Use of entrained neutrophils to treat metastatic and micrometastatic disease in at risk patients
Abstract
The present invention relates generally to compositions and methods for treating cancer patients with a poor prognosis, and to therapeutic modalities for improving prognosis by combating metastasis and abrogating chemoresistance in cancer cells. In particular, the invention relates to the role of white blood cells, i.e. neutrophils and neutrophil-like cells, in preventing the spread of cancer from a primary tumor to secondary locations in the body. The invention provides methods for reducing or delaying the spread of metastatic cancer cells in a patient at risk for metastatic tumor development, at risk for metastatic relapse, i.e. prophylactic methods, and treating patients suffering from metastatic tumors.
Claims
exact text as granted — not AI-modifiedWe claim:
1. A method, comprising,
a) providing,
i) a patient at risk for developing metastatic cancer, wherein said patient comprises a neutrophil, wherein said neutrophil is capable of being cytotoxic to a tumor cell; and
ii) a chemokine selected from the group consisting of Chemokine (C-C motif) ligand 2, Chemokine (C-C motif) ligand 3, Chemokine (C-C motif) ligand 5, chemokine (C-X-C motif) ligand 1, chemokine (C-X-C motif) ligand 12, chemokine (C-X-C motif) ligand 16, capable of increasing said neutrophil cytotoxicity;
b) isolating said neutrophil from said patient; and
c) contacting said neutrophil with said chemokine under conditions for increasing cytotoxic activity of said neutrophil.
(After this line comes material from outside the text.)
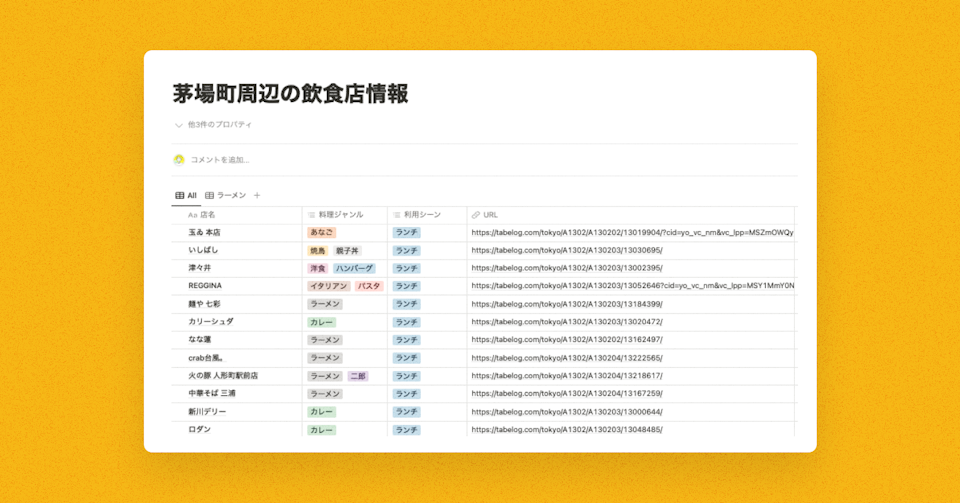Image resolution: width=960 pixels, height=503 pixels.
Task: Click the Aa icon in 店名 column header
Action: click(192, 215)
2. The method of claim 1 , wherein said contacting further comprises contacting with a transforming growth factor-beta inhibitor.
3. The method of claim 1 , further comprising a test tumor cell, wherein said neutrophil has increased cytotoxicity towards said test tumor cell after said contacting.
4. The method of claim 1 , wherein said increasing cytotoxicity is increasing cytotoxicity for mediating killing of a tumor cell.
5. The method of claim 1 , wherein said increasing cytotoxicity is increasing capability to induce apoptosis in a tumor cell.
6. The method of claim 1 , wherein said increasing cytotoxicity is increasing oxidative activity of said neutrophil for providing an oxidative burst capable of killing a tumor cell.
7. The method of claim 1 , wherein said patient is administered granulocyte colony-stimulating factor prior to said isolation of said neutrophil.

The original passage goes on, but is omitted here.